Diary Of An x264 Developer

01/17/2010 (10:40 pm)

What’s coming next in x264 development

As seen in the previous post, a whole category of x264 improvements has now been completed and committed.  So, many have asked–what’s next?  Many major features have, from the perspective of users, seemingly come out of nowhere, so hopefully this post will give a better idea as to what’s coming next.

Big thanks to everyone who’s been helping with a lot of the changes outside of the core encoder.  This, by the way, is one of the easiest ways to get involved in x264 development; while learning how the encoder internals work is not necessarily that difficult, understanding enough to contribute useful changes often takes a lot of effort, especially since by and large the existing developers have already eliminated most of the low-hanging fruit.  By comparison, one can work on x264cli or parts of the libx264 outside the analysis sections with significantly less domain knowledge.  This doesn’t mean the work is any less difficult–only that it has a lower barrier to entry.

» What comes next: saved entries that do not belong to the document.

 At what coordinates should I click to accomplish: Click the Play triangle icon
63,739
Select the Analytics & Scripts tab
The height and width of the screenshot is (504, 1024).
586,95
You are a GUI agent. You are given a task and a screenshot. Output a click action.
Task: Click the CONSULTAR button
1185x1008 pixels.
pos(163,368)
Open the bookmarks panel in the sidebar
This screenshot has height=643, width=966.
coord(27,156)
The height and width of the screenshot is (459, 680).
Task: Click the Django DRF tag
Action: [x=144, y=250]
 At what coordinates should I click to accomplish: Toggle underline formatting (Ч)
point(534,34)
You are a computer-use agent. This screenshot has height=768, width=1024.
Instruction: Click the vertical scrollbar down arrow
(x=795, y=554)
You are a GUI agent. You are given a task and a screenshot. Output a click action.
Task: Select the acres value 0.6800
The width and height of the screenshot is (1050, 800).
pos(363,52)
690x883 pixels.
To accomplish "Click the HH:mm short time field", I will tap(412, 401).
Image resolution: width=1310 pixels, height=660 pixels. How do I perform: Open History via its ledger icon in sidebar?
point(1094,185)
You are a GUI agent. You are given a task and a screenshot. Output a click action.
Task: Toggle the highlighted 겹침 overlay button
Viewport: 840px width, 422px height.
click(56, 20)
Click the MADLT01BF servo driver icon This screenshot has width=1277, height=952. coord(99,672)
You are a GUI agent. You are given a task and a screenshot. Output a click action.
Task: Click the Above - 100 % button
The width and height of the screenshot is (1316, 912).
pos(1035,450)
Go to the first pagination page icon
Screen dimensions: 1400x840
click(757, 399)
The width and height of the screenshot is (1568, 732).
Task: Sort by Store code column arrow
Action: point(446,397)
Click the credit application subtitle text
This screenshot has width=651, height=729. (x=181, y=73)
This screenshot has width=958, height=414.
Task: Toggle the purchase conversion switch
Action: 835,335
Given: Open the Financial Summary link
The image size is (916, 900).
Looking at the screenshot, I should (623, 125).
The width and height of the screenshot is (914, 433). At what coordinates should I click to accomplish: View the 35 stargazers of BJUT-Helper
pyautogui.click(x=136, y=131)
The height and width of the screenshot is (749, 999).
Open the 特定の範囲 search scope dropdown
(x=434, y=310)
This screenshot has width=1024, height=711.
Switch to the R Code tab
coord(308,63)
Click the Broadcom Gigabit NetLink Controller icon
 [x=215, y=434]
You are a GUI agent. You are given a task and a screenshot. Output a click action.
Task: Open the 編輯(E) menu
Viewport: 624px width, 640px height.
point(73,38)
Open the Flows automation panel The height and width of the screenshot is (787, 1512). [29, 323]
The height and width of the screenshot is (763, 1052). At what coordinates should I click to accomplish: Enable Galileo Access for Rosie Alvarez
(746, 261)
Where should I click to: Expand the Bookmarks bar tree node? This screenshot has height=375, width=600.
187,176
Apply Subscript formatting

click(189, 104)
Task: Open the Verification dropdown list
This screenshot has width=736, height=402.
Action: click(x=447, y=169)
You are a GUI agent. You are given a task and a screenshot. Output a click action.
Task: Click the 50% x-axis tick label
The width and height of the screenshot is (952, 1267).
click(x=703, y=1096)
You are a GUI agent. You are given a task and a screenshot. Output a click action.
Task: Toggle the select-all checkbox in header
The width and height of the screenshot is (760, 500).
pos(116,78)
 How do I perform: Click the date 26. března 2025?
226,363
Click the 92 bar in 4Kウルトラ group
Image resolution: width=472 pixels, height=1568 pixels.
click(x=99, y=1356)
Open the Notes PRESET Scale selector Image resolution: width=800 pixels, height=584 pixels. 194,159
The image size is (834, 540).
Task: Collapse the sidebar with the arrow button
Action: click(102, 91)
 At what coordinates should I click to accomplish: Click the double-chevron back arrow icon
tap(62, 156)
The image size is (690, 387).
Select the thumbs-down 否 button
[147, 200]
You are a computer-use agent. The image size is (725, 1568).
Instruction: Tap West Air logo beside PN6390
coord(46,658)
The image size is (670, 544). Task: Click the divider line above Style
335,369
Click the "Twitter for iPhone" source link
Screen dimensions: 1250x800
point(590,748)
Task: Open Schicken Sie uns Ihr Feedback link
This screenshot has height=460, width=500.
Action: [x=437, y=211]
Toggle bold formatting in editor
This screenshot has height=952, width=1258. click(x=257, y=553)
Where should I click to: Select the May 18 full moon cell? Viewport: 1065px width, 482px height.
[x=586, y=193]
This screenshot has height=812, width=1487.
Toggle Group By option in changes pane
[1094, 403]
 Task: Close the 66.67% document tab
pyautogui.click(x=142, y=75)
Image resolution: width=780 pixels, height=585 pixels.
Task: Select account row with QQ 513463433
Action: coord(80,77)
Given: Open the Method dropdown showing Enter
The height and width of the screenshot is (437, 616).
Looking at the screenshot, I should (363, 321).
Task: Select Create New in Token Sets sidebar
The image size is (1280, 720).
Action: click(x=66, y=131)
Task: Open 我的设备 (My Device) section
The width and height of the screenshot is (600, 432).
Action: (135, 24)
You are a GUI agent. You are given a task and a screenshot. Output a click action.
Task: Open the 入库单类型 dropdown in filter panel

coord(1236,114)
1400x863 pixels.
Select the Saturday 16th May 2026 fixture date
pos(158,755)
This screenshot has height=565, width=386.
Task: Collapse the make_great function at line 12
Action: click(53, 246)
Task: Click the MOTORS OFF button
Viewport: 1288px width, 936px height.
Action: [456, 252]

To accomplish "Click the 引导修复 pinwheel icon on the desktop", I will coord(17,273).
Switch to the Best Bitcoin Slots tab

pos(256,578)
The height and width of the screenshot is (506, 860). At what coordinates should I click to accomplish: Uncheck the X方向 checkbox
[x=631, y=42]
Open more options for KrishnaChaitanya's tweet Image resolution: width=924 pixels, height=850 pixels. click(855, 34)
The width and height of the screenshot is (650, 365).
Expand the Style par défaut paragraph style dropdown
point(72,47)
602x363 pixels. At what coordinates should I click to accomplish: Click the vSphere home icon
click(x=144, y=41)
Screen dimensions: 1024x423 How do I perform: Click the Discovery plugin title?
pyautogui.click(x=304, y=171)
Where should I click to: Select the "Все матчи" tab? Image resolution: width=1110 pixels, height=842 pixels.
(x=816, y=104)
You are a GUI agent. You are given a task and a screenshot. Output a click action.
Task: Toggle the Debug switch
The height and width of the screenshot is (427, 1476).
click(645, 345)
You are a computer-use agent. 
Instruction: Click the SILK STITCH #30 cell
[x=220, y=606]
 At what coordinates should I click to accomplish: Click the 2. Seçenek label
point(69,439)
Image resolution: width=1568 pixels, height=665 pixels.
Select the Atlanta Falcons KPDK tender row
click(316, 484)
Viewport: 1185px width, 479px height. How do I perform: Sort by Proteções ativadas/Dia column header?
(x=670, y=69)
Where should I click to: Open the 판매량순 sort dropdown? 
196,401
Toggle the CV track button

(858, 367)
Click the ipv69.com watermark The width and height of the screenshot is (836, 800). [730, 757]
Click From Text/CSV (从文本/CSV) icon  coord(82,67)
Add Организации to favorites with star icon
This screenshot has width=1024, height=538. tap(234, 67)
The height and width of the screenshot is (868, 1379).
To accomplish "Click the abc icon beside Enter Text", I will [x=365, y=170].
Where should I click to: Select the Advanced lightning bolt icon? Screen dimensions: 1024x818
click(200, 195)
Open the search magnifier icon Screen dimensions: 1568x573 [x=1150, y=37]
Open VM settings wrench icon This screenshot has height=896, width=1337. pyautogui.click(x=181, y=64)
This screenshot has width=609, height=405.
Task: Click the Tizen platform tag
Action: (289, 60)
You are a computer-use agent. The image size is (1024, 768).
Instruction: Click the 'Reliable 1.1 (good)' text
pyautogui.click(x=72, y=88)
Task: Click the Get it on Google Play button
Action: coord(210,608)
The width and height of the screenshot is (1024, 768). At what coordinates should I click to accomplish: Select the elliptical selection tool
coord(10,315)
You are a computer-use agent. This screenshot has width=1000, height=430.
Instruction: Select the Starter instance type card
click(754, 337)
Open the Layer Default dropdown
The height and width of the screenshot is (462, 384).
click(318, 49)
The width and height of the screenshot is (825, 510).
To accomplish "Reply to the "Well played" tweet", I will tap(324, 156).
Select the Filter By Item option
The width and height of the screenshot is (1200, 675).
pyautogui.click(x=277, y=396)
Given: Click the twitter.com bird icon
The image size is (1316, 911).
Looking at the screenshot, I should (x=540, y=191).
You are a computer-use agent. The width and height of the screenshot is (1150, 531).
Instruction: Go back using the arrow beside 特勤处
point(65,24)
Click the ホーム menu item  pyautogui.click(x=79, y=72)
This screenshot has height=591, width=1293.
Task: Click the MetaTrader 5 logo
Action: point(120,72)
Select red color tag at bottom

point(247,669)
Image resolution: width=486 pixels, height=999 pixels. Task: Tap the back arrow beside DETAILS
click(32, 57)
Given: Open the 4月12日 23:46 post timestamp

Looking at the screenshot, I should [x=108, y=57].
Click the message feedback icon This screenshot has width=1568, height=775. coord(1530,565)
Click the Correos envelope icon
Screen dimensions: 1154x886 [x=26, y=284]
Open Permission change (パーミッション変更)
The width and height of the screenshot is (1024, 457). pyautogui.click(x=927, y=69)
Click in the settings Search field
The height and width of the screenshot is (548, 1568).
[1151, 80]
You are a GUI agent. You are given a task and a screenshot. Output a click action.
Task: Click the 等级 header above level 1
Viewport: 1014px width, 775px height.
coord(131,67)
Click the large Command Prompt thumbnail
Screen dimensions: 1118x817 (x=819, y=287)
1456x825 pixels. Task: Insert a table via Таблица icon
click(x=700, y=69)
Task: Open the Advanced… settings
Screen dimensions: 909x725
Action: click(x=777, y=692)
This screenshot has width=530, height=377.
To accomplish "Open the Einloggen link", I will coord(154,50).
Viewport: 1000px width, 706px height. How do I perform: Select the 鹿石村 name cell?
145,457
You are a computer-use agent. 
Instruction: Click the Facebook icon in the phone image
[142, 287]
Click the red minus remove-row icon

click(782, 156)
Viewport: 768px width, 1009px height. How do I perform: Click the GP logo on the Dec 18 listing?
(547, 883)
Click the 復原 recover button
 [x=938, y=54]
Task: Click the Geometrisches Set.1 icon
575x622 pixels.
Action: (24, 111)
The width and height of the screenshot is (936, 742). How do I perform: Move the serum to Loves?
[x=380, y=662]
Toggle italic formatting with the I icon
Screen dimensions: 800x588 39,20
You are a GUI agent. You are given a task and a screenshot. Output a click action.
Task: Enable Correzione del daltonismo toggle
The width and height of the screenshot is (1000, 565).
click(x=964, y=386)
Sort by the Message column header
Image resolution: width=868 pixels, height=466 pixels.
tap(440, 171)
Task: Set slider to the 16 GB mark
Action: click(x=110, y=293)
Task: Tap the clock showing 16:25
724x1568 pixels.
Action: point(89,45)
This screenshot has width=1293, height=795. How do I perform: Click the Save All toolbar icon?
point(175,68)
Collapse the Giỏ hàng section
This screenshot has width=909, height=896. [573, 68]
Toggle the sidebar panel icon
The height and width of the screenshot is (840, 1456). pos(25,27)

For most specific examples given below, I’ve put down an estimated time scale as an exercise in project estimation.  This is no guarantee as to when it will be done; just a wild guess by me.  Though it might serve as a personal motivator for the tasks that I’ve assigned to myself.  Don’t harass any of the other developers based on my bad guesses ;)

Do also note that even though projects have time scales doesn’t even necessarily mean that they will be finished at all: not everything that we plan ends up happening.  Many features end up sitting on the TODO list for months or even years before someone decides that it’s important enough to implement.  If your company is particularly interested in one of these features, I might be able to offer you a contract to make sure it gets done much sooner and in a way that best fits your use-case; contact me via email.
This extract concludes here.